NEW YORK (GenomeWeb News) – Researchers from the Max-Planck Institute for Developmental Biology and the Genome Sequencing Center at Washington University in St. Louis have sequenced the draft genome of Pristionchus pacificus — a nematode that feeds on the fungi and bacteria found on dead beetles.
The work, published online this week in Nature Genetics, suggests that the tiny worm’s genome contains an unexpectedly large and diverse set of genes — including those involved in breaking down harmful substances and surviving in harsh environments. And because P. pacificus’ lifestyle appears to be an example of pre-parasitism, the findings are expected to provide new insights into the genetics of host-parasite interactions and the evolution of parasitism.
“We found a larger number of genes than we expected,” co-author Sandra Clifton, assistant director of Washington University’s Genome Sequencing Center, said in a statement. “These include genes that help the worms live in a hostile environment, the result of living in and being exposed to the byproducts of decaying beetle carcasses, and others that also have been found in plant parasitic nematodes.”
Nematodes, tiny roundworms found in every ecosystem, represent one of the most species-rich groups in the animal kingdom. Some are free-living while others parasitize plants or animals. The best known nematode, the model organism Caenorhabditis elegans, was sequenced a decade ago. More recently, the soybean cyst nematode genome, Heterodera glycines, was sequenced in March; the root-knot nematode, Meloidogyne incognita, was sequenced in July, and the genome of the northern root-knot nematode, Meloidogyne hapla, was published earlier this week.
And as more and more nematode genomes are sequenced, researchers can use comparative genomics to begin determining which genes are associated with specific environments and lifestyle adaptations.
For this paper, researchers focused on a California strain of P. pacificus, a “necromenic” nematode that lives on an oriental beetle species in the US and Japan, feasting on the fungi, bacteria, and other miniscule creatures that colonize the beetles after they die. The worms invade beetles during their non-feeding, resting stage — which resembles the infective life stage of parasitic nematodes — and then continue developing after the beetles die.
The current draft genome — obtained by sequencing the 169 megabase genome of a California strain of P. pacificus to nine-fold coverage using whole-genome shotgun sequencing — represents roughly 84 percent of the worm’s complete genome. The researchers also sequenced three other Pristionchus genomes, including that of a Washington strain of P. pacificus, to various coverage levels, using the California strain as a reference genome.
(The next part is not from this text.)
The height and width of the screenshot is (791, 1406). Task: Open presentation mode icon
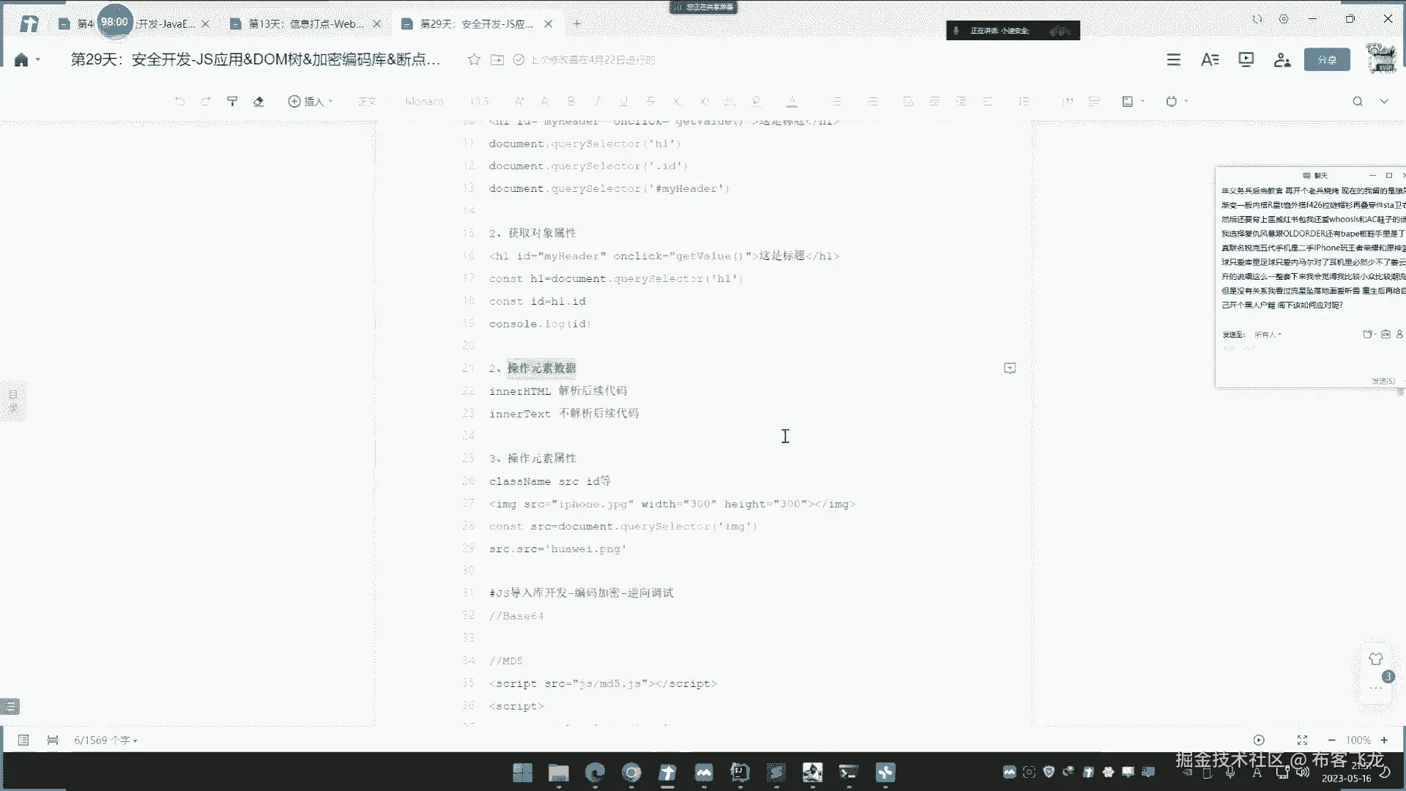(x=1246, y=59)
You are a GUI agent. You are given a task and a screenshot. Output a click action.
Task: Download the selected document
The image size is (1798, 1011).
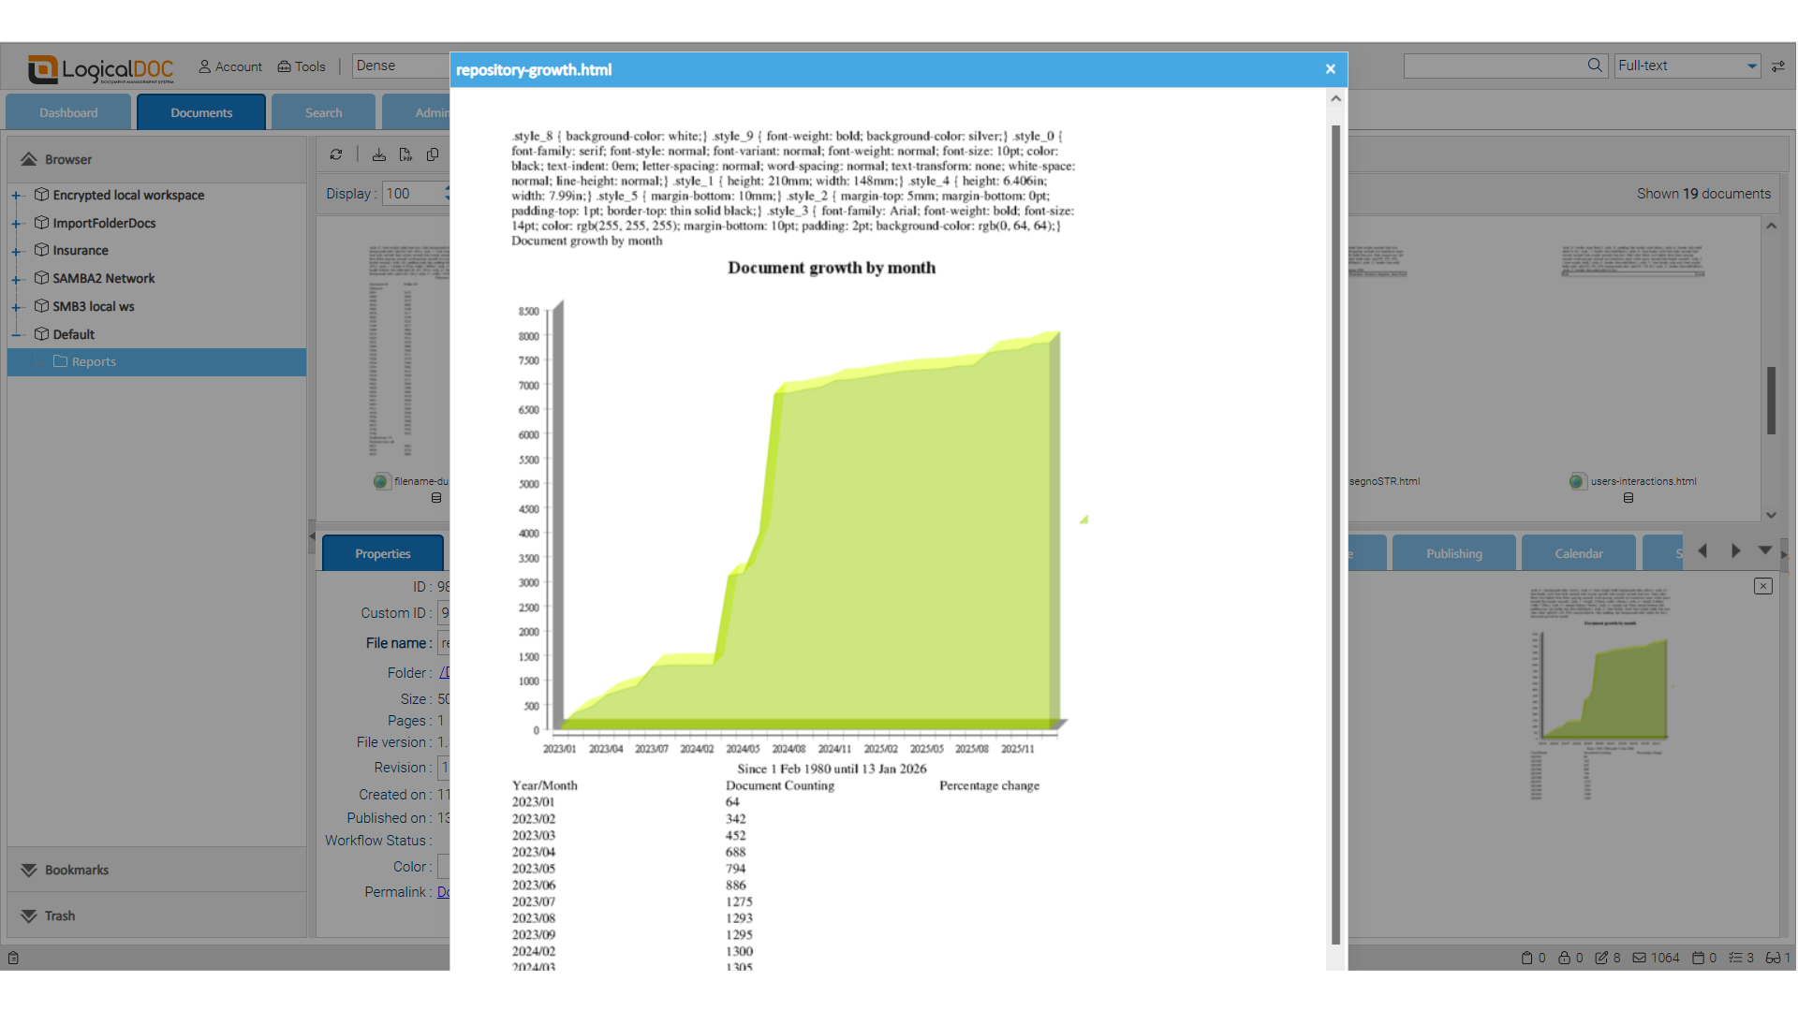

Based on their subsequent analysis, the researchers predicted that the P. pacificus contains more than 23,500 protein-coding genes — more than the free-living nematode C. elegans, which has about 20,000 protein-coding genes, and the human parasite Brugia malayi, which has roughly 12,000 protein-coding genes.
Although a large set of genes were similar to those found in C. elegans, P. pacificus has several gene families that were larger than those in the free-living worm. For example, the researchers reported that P. pacificus has more genes coding for cytochrome p450 enzymes, glucosyltransferases, sulfotransferases, and ABC transporters. On the other hand, several gene families were also reduced relative to C. elegans, pointing to environment-specific adaptations in each organism.
The team found that P. pacificus had gene duplications in regions of the genome that could help it survive in and on the beetle. The genome also contained genes coding for detoxification and degradation enzymes that likely help the worm thrive on dead beetles.
Clues in the genome also provide support for the notion that P. pacificus might be a precursor to parasitic worms. In particular, the team found that the P. pacificus genome contains genes that are not found in C. elegans but that are similar to those found in plant parasites, including several genes coding for the enzyme cellulase, which can help break down plant and microorganism cell walls.
In the future, the team predicts that an improved understanding of the genetics behind P. pacificus’ development, behavior, and ecology will lead to a clearer view of parasitism in general.
“The really exciting questions are still to come,” senior author Ralf Sommer, director of the evolutionary biology department at the Max-Planck Institute for Developmental Biology, said in a statement. “Using the sequence data, we can test how the Pristionchus has adapted to its specific habitat. And this will undoubtedly give us new insight into the evolution of parasitism.”